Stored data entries
"""

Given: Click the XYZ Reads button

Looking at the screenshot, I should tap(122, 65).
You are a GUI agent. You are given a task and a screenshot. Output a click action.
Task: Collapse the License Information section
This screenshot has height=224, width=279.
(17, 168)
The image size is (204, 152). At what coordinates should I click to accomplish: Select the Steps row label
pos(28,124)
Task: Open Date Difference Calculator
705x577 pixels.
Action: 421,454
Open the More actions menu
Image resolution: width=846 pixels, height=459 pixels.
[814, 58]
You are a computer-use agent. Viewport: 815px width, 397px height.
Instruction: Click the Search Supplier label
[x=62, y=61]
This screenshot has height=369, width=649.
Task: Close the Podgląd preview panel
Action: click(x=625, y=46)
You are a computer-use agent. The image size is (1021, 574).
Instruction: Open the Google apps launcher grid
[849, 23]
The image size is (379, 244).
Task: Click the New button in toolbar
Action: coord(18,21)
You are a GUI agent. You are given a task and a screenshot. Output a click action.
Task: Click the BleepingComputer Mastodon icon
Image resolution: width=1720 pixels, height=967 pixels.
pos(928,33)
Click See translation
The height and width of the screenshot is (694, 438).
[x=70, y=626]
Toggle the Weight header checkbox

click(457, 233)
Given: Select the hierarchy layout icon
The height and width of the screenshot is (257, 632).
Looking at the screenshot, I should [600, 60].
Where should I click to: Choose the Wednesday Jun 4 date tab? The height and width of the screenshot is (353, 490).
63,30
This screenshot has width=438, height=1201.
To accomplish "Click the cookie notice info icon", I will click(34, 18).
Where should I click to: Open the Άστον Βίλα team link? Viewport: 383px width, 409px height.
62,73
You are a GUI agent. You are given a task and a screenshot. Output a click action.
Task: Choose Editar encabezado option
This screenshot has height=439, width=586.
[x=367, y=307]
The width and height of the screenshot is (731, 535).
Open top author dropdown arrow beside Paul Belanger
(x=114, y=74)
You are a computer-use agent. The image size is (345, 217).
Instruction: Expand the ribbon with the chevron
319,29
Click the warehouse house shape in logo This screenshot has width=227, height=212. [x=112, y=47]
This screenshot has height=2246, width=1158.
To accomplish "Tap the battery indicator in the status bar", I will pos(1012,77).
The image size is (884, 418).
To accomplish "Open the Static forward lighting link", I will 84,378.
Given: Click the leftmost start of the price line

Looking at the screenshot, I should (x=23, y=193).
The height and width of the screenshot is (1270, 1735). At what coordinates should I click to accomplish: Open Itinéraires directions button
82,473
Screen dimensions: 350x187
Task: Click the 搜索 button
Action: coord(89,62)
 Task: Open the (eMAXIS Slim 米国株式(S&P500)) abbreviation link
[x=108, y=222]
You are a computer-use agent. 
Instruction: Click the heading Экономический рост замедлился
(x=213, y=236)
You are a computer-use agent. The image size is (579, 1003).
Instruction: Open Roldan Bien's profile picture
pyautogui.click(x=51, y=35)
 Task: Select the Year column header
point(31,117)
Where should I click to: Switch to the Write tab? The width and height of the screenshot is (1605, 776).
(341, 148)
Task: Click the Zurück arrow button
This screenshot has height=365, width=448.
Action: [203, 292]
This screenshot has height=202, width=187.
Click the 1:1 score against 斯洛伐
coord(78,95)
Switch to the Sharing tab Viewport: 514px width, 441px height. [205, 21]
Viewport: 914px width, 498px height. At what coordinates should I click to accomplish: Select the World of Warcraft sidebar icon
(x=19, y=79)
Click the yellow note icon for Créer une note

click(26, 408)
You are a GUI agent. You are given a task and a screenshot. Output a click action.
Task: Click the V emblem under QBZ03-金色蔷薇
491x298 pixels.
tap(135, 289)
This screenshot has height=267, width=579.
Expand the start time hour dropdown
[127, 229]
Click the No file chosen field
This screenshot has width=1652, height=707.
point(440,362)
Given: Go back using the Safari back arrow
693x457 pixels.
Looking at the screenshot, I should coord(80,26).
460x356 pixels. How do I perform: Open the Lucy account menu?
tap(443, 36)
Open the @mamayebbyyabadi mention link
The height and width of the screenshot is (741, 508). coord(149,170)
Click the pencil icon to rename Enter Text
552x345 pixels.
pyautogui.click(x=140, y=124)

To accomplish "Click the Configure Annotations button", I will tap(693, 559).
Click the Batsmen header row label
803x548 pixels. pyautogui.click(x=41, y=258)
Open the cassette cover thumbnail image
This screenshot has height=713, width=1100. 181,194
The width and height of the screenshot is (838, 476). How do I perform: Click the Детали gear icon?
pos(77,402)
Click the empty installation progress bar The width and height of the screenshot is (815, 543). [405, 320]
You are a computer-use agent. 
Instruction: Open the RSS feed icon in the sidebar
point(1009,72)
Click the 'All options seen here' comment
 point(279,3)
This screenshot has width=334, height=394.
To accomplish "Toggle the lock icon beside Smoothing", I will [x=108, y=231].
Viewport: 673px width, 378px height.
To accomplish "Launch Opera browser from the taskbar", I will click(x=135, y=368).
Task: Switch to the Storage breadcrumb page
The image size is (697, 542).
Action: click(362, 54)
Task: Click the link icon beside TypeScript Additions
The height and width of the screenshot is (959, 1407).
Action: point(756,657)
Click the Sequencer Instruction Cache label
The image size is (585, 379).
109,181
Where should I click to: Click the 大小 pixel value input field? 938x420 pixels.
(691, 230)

"""

- _EXERCISE PROMPT_
A word-for-word copy of all the entries above is required.

- _ANSWER SPACE_
Given: Click the XYZ Reads button

Looking at the screenshot, I should tap(122, 65).
You are a GUI agent. You are given a task and a screenshot. Output a click action.
Task: Collapse the License Information section
This screenshot has height=224, width=279.
(17, 168)
The image size is (204, 152). At what coordinates should I click to accomplish: Select the Steps row label
pos(28,124)
Task: Open Date Difference Calculator
705x577 pixels.
Action: 421,454
Open the More actions menu
Image resolution: width=846 pixels, height=459 pixels.
[814, 58]
You are a computer-use agent. Viewport: 815px width, 397px height.
Instruction: Click the Search Supplier label
[x=62, y=61]
This screenshot has height=369, width=649.
Task: Close the Podgląd preview panel
Action: click(x=625, y=46)
You are a computer-use agent. The image size is (1021, 574).
Instruction: Open the Google apps launcher grid
[849, 23]
The image size is (379, 244).
Task: Click the New button in toolbar
Action: coord(18,21)
You are a GUI agent. You are given a task and a screenshot. Output a click action.
Task: Click the BleepingComputer Mastodon icon
Image resolution: width=1720 pixels, height=967 pixels.
pos(928,33)
Click See translation
The height and width of the screenshot is (694, 438).
[x=70, y=626]
Toggle the Weight header checkbox

click(457, 233)
Given: Select the hierarchy layout icon
The height and width of the screenshot is (257, 632).
Looking at the screenshot, I should [600, 60].
Where should I click to: Choose the Wednesday Jun 4 date tab? The height and width of the screenshot is (353, 490).
63,30
This screenshot has width=438, height=1201.
To accomplish "Click the cookie notice info icon", I will click(34, 18).
Where should I click to: Open the Άστον Βίλα team link? Viewport: 383px width, 409px height.
62,73
You are a GUI agent. You are given a task and a screenshot. Output a click action.
Task: Choose Editar encabezado option
This screenshot has height=439, width=586.
[x=367, y=307]
The width and height of the screenshot is (731, 535).
Open top author dropdown arrow beside Paul Belanger
(x=114, y=74)
You are a computer-use agent. The image size is (345, 217).
Instruction: Expand the ribbon with the chevron
319,29
Click the warehouse house shape in logo This screenshot has width=227, height=212. [x=112, y=47]
This screenshot has height=2246, width=1158.
To accomplish "Tap the battery indicator in the status bar", I will pos(1012,77).
The image size is (884, 418).
To accomplish "Open the Static forward lighting link", I will 84,378.
Given: Click the leftmost start of the price line

Looking at the screenshot, I should (x=23, y=193).
The height and width of the screenshot is (1270, 1735). At what coordinates should I click to accomplish: Open Itinéraires directions button
82,473
Screen dimensions: 350x187
Task: Click the 搜索 button
Action: coord(89,62)
 Task: Open the (eMAXIS Slim 米国株式(S&P500)) abbreviation link
[x=108, y=222]
You are a computer-use agent. 
Instruction: Click the heading Экономический рост замедлился
(x=213, y=236)
You are a computer-use agent. The image size is (579, 1003).
Instruction: Open Roldan Bien's profile picture
pyautogui.click(x=51, y=35)
 Task: Select the Year column header
point(31,117)
Where should I click to: Switch to the Write tab? The width and height of the screenshot is (1605, 776).
(341, 148)
Task: Click the Zurück arrow button
This screenshot has height=365, width=448.
Action: [203, 292]
This screenshot has height=202, width=187.
Click the 1:1 score against 斯洛伐
coord(78,95)
Switch to the Sharing tab Viewport: 514px width, 441px height. [205, 21]
Viewport: 914px width, 498px height. At what coordinates should I click to accomplish: Select the World of Warcraft sidebar icon
(x=19, y=79)
Click the yellow note icon for Créer une note

click(26, 408)
You are a GUI agent. You are given a task and a screenshot. Output a click action.
Task: Click the V emblem under QBZ03-金色蔷薇
491x298 pixels.
tap(135, 289)
This screenshot has height=267, width=579.
Expand the start time hour dropdown
[127, 229]
Click the No file chosen field
This screenshot has width=1652, height=707.
point(440,362)
Given: Go back using the Safari back arrow
693x457 pixels.
Looking at the screenshot, I should coord(80,26).
460x356 pixels. How do I perform: Open the Lucy account menu?
tap(443, 36)
Open the @mamayebbyyabadi mention link
The height and width of the screenshot is (741, 508). coord(149,170)
Click the pencil icon to rename Enter Text
552x345 pixels.
pyautogui.click(x=140, y=124)

To accomplish "Click the Configure Annotations button", I will tap(693, 559).
Click the Batsmen header row label
803x548 pixels. pyautogui.click(x=41, y=258)
Open the cassette cover thumbnail image
This screenshot has height=713, width=1100. 181,194
The width and height of the screenshot is (838, 476). How do I perform: Click the Детали gear icon?
pos(77,402)
Click the empty installation progress bar The width and height of the screenshot is (815, 543). [405, 320]
You are a computer-use agent. 
Instruction: Open the RSS feed icon in the sidebar
point(1009,72)
Click the 'All options seen here' comment
 point(279,3)
This screenshot has width=334, height=394.
To accomplish "Toggle the lock icon beside Smoothing", I will [x=108, y=231].
Viewport: 673px width, 378px height.
To accomplish "Launch Opera browser from the taskbar", I will click(x=135, y=368).
Task: Switch to the Storage breadcrumb page
The image size is (697, 542).
Action: click(362, 54)
Task: Click the link icon beside TypeScript Additions
The height and width of the screenshot is (959, 1407).
Action: point(756,657)
Click the Sequencer Instruction Cache label
The image size is (585, 379).
109,181
Where should I click to: Click the 大小 pixel value input field? 938x420 pixels.
(691, 230)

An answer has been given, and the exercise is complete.